Your instructions: Please rewrite the records from the line with "Collapse the NO" to the line with "Action: pos(615,113)", changing "Laser" to "Welding" and leaving everything else as it stands.

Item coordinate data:
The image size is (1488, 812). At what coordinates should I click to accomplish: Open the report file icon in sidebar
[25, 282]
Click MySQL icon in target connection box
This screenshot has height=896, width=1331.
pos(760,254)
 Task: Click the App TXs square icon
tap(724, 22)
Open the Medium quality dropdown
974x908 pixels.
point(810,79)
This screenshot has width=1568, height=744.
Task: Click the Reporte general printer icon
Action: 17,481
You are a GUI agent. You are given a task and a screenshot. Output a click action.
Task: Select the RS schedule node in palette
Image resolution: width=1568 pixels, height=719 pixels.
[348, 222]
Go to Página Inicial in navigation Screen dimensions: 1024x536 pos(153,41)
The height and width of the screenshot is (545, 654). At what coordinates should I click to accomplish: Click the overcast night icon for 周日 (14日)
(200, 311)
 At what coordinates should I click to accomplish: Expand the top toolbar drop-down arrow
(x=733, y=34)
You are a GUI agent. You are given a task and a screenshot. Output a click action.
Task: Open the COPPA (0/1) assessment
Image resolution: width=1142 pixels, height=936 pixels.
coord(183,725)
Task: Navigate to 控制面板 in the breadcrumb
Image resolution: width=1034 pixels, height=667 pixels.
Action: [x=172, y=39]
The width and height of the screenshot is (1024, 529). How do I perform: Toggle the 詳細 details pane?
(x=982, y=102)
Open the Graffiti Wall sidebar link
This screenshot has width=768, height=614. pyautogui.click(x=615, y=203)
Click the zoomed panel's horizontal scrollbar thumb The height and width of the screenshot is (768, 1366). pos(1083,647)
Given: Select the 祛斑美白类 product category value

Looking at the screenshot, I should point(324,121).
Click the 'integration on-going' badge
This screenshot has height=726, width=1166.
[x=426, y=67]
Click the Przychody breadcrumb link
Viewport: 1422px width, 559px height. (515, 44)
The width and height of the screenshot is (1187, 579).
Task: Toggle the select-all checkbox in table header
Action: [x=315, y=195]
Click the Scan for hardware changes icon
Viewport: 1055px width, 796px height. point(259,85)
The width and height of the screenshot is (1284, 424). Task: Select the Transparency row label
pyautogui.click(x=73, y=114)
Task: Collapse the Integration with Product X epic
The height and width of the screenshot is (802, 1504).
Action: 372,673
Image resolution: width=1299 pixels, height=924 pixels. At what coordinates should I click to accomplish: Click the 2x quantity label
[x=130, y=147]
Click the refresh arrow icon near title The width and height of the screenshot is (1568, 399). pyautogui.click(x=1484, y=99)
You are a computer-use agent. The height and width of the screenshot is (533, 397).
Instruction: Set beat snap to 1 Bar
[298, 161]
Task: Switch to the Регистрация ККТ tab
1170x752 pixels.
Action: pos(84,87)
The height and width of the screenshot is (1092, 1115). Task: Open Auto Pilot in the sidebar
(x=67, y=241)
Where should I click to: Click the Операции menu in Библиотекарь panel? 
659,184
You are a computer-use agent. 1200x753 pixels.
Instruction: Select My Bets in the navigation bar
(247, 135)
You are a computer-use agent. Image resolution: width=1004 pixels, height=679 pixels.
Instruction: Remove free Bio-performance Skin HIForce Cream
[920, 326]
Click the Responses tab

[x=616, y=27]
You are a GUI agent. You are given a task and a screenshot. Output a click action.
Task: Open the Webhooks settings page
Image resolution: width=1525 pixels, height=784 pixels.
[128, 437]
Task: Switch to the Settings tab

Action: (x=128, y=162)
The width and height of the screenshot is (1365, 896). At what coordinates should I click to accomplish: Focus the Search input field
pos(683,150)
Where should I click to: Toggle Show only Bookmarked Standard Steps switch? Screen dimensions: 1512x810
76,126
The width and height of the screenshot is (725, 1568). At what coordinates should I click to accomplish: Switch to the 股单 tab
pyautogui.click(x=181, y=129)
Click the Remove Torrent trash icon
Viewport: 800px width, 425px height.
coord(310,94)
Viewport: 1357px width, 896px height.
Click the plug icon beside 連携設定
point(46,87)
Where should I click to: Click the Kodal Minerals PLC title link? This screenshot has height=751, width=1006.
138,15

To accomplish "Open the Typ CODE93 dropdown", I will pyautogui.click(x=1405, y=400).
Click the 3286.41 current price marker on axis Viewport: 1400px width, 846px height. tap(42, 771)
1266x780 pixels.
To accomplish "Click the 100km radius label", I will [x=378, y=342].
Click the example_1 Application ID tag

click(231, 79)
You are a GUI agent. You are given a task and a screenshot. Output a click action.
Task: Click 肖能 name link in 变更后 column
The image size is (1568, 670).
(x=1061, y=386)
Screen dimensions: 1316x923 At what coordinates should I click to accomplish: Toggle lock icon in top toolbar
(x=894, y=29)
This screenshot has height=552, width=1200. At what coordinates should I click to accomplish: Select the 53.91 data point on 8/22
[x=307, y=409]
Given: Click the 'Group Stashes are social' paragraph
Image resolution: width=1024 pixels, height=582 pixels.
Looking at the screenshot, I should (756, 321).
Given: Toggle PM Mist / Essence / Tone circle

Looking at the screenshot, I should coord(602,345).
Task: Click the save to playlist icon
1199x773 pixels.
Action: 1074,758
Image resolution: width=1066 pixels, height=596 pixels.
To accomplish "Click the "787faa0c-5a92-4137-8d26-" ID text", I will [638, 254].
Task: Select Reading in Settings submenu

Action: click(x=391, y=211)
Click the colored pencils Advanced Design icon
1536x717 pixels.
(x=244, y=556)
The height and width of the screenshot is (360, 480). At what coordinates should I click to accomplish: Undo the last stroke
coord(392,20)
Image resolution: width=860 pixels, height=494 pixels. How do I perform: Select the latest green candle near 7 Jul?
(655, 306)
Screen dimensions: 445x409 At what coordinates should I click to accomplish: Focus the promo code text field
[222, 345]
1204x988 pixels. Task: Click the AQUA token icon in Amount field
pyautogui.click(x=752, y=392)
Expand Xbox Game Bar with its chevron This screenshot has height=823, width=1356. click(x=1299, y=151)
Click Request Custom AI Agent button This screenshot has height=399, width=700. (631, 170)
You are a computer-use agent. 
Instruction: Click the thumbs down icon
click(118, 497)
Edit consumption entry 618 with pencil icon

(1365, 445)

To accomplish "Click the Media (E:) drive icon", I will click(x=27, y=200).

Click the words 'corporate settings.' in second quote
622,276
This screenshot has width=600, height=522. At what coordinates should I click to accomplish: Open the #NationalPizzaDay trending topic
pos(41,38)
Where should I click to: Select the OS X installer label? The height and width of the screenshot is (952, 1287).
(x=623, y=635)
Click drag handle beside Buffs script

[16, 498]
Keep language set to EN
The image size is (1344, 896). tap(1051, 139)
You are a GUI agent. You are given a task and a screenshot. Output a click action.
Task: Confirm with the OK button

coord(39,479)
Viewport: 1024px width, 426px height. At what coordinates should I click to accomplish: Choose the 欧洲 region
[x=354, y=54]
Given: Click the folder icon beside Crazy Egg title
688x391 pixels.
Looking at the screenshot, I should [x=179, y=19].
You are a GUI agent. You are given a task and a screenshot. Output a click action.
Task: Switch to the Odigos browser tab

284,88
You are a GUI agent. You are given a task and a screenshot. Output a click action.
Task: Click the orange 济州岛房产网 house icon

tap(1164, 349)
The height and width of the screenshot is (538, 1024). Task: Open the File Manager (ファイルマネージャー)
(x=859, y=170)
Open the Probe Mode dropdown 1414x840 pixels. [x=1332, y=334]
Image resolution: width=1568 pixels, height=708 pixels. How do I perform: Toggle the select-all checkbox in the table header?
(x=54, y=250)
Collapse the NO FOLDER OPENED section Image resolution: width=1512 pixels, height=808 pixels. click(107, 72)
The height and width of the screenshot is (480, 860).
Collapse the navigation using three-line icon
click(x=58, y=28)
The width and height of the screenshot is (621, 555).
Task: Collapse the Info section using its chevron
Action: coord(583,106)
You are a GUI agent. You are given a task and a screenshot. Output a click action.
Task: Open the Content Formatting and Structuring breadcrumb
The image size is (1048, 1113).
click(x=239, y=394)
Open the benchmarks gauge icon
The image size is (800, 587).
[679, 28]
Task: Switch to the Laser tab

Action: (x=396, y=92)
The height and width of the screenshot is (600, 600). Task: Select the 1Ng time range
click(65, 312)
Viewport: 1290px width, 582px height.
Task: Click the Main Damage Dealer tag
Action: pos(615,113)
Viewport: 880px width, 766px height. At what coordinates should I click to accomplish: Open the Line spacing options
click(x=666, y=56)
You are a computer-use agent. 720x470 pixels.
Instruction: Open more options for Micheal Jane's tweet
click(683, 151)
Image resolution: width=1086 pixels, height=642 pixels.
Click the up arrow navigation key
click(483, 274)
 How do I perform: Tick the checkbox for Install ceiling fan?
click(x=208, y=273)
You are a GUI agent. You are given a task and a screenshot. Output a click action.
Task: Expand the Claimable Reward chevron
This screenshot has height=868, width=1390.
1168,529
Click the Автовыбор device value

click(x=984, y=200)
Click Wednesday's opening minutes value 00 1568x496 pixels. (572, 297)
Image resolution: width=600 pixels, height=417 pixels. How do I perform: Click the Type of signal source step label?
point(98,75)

Expected answer:
Collapse the NO FOLDER OPENED section Image resolution: width=1512 pixels, height=808 pixels. click(107, 72)
The height and width of the screenshot is (480, 860).
Collapse the navigation using three-line icon
click(x=58, y=28)
The width and height of the screenshot is (621, 555).
Task: Collapse the Info section using its chevron
Action: coord(583,106)
You are a GUI agent. You are given a task and a screenshot. Output a click action.
Task: Open the Content Formatting and Structuring breadcrumb
The image size is (1048, 1113).
click(x=239, y=394)
Open the benchmarks gauge icon
The image size is (800, 587).
[679, 28]
Task: Switch to the Welding tab

Action: (x=396, y=92)
The height and width of the screenshot is (600, 600). Task: Select the 1Ng time range
click(65, 312)
Viewport: 1290px width, 582px height.
Task: Click the Main Damage Dealer tag
Action: pos(615,113)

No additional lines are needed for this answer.